Characters are not mine- A story request from my Tumblr-
Anon: Have you seen Vicious? It's a sitcom starring Ian McKellen and Derek Jacobi as Freddie and Stuart, an old gay couple that have been together for 49 years. They love each other, but they show it with insults and snarky comments. Do think you could do a Crobby fic based off that?
"Stop worrying," Crowley muttered, snatching the leash from the coat rack, patting his legs softly to get Rumsfeld's attention. "You'll get wrinkles."
The Rottweiler came trotting in, happily wagging its tail as it sat in front of its owner. Bobby scoffed at the man, rolling his eyes as he grabbed another book off the shelf, "You ain't no prize either, princess."
"At least I don't look my age." Crowley retorted, clipping the leash securely around the dogs collar before standing to his full height.
"The hell you don't," Bobby grumbled, "You look older than me."
"Age always makes things finer."
"Real cute, that only works with wine, ya idjit." Crowley merely frowned in his direction, snatching his black trench coat off of the rack.
"You coming along?"
Bobby gave him an incredulous look. "Do I ever?"
Crowley tilted his head slightly to the side, a sarcastic smirk on his lips. "I was only concerned about the planet you're sporting on your gut."
"Look who's talkin',"
"Mhm, however mines more like the candy bar I should have laid off, rather than 'I found a liquor store, and I drank it.'." He lowered his voice to mimicked Bobbys, which only got a paperback thrown at the back of his head.
"Shut up," The man growled, walking into the kitchen. "I'll start dinner, hurry up with Rumsfeld," Bobby told the other, "I'm thinking Pasta."

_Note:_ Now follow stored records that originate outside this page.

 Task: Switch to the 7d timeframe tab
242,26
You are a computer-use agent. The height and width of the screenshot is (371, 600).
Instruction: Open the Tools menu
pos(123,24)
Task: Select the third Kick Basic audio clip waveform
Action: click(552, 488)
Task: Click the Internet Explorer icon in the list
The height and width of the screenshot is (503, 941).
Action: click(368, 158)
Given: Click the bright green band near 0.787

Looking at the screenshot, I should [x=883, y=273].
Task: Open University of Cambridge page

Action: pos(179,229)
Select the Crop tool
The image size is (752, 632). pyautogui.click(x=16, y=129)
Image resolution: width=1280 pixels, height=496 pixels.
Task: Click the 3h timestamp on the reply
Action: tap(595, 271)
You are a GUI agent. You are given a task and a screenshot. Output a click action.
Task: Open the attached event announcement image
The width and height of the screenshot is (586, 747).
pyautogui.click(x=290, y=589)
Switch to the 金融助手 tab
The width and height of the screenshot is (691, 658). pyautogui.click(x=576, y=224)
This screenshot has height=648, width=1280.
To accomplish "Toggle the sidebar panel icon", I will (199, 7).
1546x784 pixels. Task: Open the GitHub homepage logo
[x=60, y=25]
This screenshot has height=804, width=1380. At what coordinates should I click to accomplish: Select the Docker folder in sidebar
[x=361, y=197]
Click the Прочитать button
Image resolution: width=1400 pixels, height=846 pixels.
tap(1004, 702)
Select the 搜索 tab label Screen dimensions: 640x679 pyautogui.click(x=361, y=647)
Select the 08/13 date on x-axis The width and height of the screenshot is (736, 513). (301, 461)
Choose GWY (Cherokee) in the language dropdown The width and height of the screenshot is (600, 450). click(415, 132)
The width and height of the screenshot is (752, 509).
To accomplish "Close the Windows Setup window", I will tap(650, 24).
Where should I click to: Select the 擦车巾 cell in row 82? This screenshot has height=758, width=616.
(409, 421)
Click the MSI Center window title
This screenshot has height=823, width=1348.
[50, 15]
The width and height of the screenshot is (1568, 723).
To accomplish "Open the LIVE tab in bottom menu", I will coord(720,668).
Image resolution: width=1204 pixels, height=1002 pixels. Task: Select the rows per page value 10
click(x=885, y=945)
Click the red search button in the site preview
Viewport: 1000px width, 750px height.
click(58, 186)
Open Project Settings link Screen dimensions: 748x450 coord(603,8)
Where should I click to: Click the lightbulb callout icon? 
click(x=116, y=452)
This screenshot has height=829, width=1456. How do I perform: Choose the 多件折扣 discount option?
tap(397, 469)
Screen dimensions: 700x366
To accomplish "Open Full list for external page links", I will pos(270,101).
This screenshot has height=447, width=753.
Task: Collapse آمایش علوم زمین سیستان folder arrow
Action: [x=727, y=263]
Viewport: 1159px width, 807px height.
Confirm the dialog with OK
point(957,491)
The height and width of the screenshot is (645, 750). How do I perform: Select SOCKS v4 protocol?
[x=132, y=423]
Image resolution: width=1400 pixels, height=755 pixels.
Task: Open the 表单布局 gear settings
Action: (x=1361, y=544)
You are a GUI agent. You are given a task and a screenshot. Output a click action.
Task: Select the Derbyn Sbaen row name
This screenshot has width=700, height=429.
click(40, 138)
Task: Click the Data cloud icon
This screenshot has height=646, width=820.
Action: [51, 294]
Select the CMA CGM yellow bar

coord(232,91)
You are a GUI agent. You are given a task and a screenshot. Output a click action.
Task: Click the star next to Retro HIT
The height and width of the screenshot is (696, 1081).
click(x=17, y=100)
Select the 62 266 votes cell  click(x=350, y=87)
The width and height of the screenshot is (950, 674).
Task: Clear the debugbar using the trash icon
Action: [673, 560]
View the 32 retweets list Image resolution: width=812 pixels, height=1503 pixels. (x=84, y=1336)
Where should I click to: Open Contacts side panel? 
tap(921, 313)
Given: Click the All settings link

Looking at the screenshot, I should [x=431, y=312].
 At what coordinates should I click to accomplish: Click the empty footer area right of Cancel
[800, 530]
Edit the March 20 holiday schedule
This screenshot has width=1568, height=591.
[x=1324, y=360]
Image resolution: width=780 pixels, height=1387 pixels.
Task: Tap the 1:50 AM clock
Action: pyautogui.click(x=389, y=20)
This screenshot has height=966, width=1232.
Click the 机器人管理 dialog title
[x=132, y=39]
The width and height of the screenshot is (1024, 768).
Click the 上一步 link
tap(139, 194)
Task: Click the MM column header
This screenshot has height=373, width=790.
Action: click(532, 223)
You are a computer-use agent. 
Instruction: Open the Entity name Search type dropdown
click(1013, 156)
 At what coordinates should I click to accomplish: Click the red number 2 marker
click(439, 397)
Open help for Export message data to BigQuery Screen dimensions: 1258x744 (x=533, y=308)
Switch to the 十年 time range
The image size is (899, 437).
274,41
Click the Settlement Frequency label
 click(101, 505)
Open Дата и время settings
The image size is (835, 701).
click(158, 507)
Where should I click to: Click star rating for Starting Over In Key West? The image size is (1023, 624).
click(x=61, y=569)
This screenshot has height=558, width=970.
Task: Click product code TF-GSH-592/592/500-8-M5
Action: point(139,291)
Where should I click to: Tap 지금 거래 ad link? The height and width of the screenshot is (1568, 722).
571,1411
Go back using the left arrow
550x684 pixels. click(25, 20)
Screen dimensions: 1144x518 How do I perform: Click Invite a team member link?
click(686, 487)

There was an empathetic look scrawled over the other mans face as he strolled into the kitchen and pecked the taller man on the check. "Don't burn down the kitchen."
Bobby smirked, "Don't worry, I'll use your books to put it out."
"You prat," Crowley called over his shoulder as he moved to let the dog outside, being pulled along with it.
The hunter grabbed out the ingredients to start making dinner, the noodles and the sauce were pulled out, along with a pot, quickly filling it with water.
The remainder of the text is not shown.